A Advocacia Geral da União (AGU) realizou uma audiência pública no dia 22 de janeiro, quarta-feira, sobre a moderação de conteúdo nas plataformas digitais. A reunião foi convocada na esteira das mudanças anunciadas pela Meta nos algoritmos e nas políticas de moderação de suas redes sociais, Instagram e Facebook, que não contarão mais com programas de checagem contra notícias falsas. Inicialmente, o fim da checagem da Meta se dará apenas nos EUA, mas, com o início de um novo governo naquele país, especialistas temem que sejam feitas pressões para que outros países enfraqueçam suas legislações relacionadas à moderação de conteúdo nas redes.

Participaram da reunião mais de 200 espectadores e 45 especialistas, representando a academia, agências de notícias, plataformas e órgãos da sociedade civil, que puderam apresentar suas considerações. Dentre eles estava o professor do Departamento de Ciência da Computação da Universidade Federal de Minas Gerais (DCC/UFMG) Virgílio Almeida, vice-presidente regional da Academia Brasileira de Ciências (ABC) e voz influente nos debates sobre o mundo digital no Brasil. Representantes das big techs Meta, Kwai, TikTok, X e Google também foram chamados, mas recusaram o convite.
Para Virgilio Almeida, o alinhamento atual das principais plataformas digitais com o novo governo americano traz um desafio para a soberania nacional brasileira. “As plataformas determinam o que a população vê e ouve e, de igual importância, o que deixa de ver e ouvir. Por isso, temos que discutir profundamente o que o nosso país pode fazer e como podemos criar resistência”, afirmou.

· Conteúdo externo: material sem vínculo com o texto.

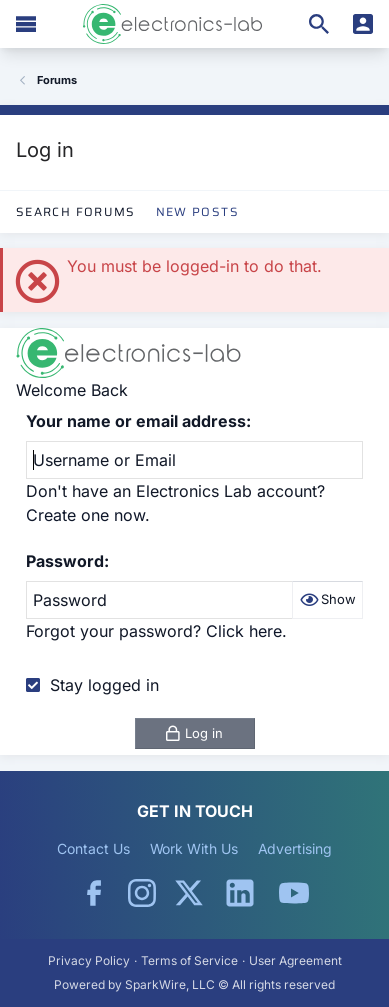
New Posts (197, 211)
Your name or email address (136, 421)
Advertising (295, 848)
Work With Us (194, 848)
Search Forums (76, 211)
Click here (244, 631)
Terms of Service (189, 960)
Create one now (85, 515)
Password (65, 561)
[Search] (319, 24)
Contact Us (93, 848)
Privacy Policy (89, 960)
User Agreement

Segundo ele, as novas regras anunciadas pela Meta – cujas redes sociais estão entre as mais utilizadas pelos brasileiros e que também é dona do Whatsapp, principal aplicativo de mensagens no país – podem levar a um aumento na disseminação de notícias falsas e discurso de ódio nos meios virtuais, acelerando as divisões políticas, religiosas, raciais e sociais numa sociedade que já está polarizada. No âmbito da ciência, o novo cenário pode agravar o negacionismo contra, por exemplo, as vacinas e ter impacto na disseminação de tratamentos e remédios falsos, como ocorreu durante a pandemia.

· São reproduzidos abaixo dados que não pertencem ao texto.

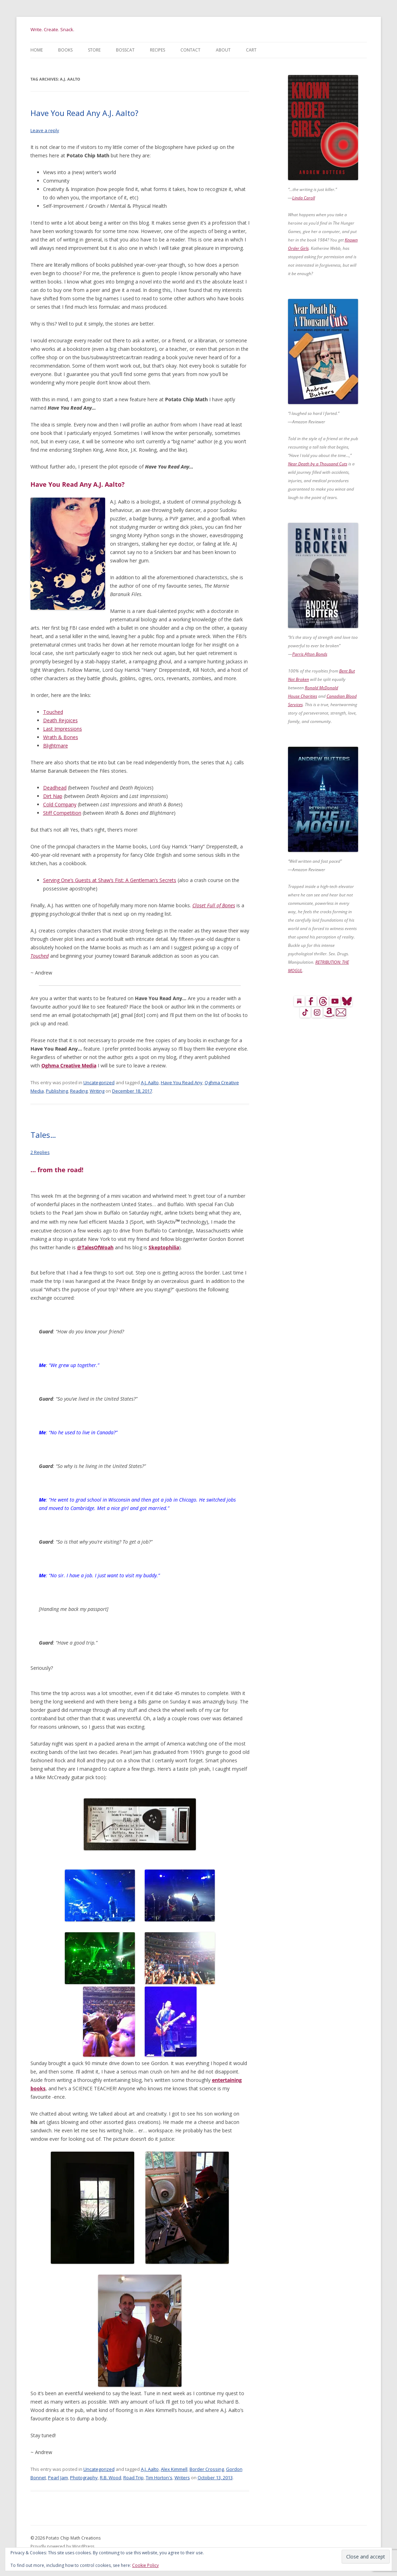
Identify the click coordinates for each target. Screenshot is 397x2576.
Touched (53, 712)
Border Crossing (207, 2469)
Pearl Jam (58, 2477)
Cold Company (59, 804)
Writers (182, 2477)
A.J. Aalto (150, 1082)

O Acadêmico listou três grupos de ações que podem ser tomadas para tentar reforçar a posição brasileira nesse novo cenário.

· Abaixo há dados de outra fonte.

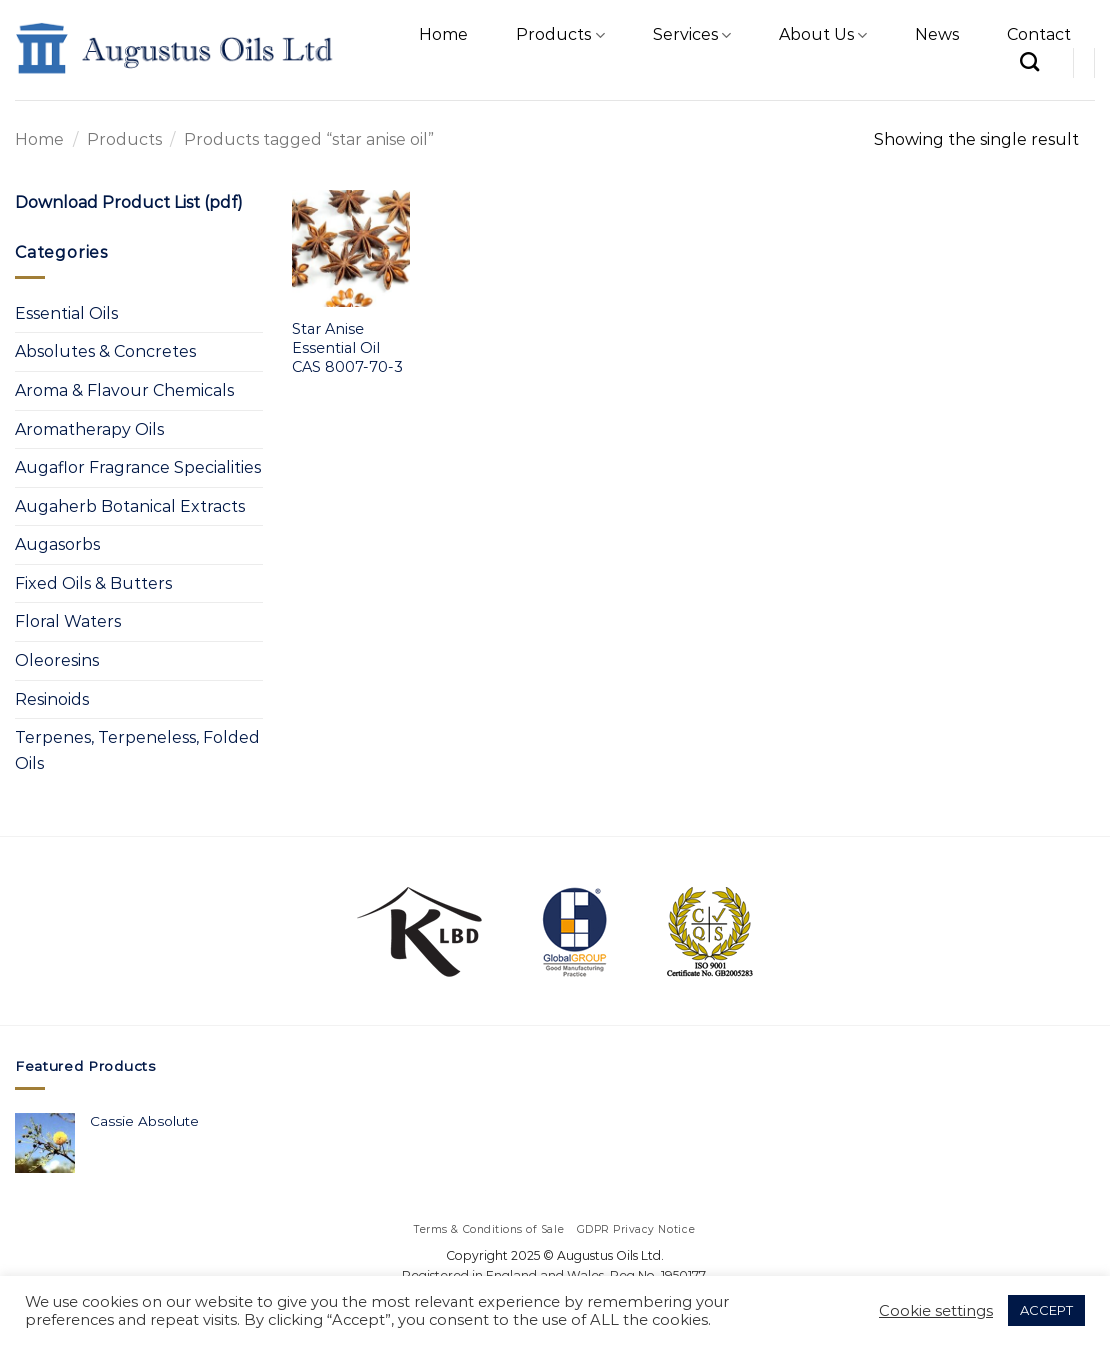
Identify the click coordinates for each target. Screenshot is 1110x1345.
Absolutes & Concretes (105, 351)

O primeiro diz respeito à governança digital. “Temos algumas legislações importantes, como o Marco Civil da Internet, de 2014, e a Lei Geral de Proteção de Dados (LGPD), de 2018, mas não conseguimos avançar por uma lei sobre moderação de conteúdo nas redes ou sobre governança em IA. Apesar disso, temos exemplos importantes de normas e regulações infralegais, como as estabelecidas pelo TSE durante as eleições de 2022 e que ajudaram a mitigar a desinformação naquele período. Estas não dependem de aprovação do Congresso”, defendeu.
O segundo ponto se refere à governança dos algoritmos, os mecanismos pelas quais as redes sociais decidem o que mostrar e o que omitir de seus usuários. Essas ferramentas atuam como verdadeiros “editores”, mas os motivos por trás de sua tomada de decisão são obscuros. “É preciso ter como auditar os algoritmos, ter mais transparência para que possamos entender seus impactos sociais e políticos. A União Europeia possui regulações, como o Digital Services Act, que vai nessa direção e demanda informações das big techs”, exemplificou o Acadêmico. “Outro ponto é a institucionalização dos algoritmos, precisamos criar estruturas que permitam uma maior participação social na avaliação desses mecanismos”, complementou.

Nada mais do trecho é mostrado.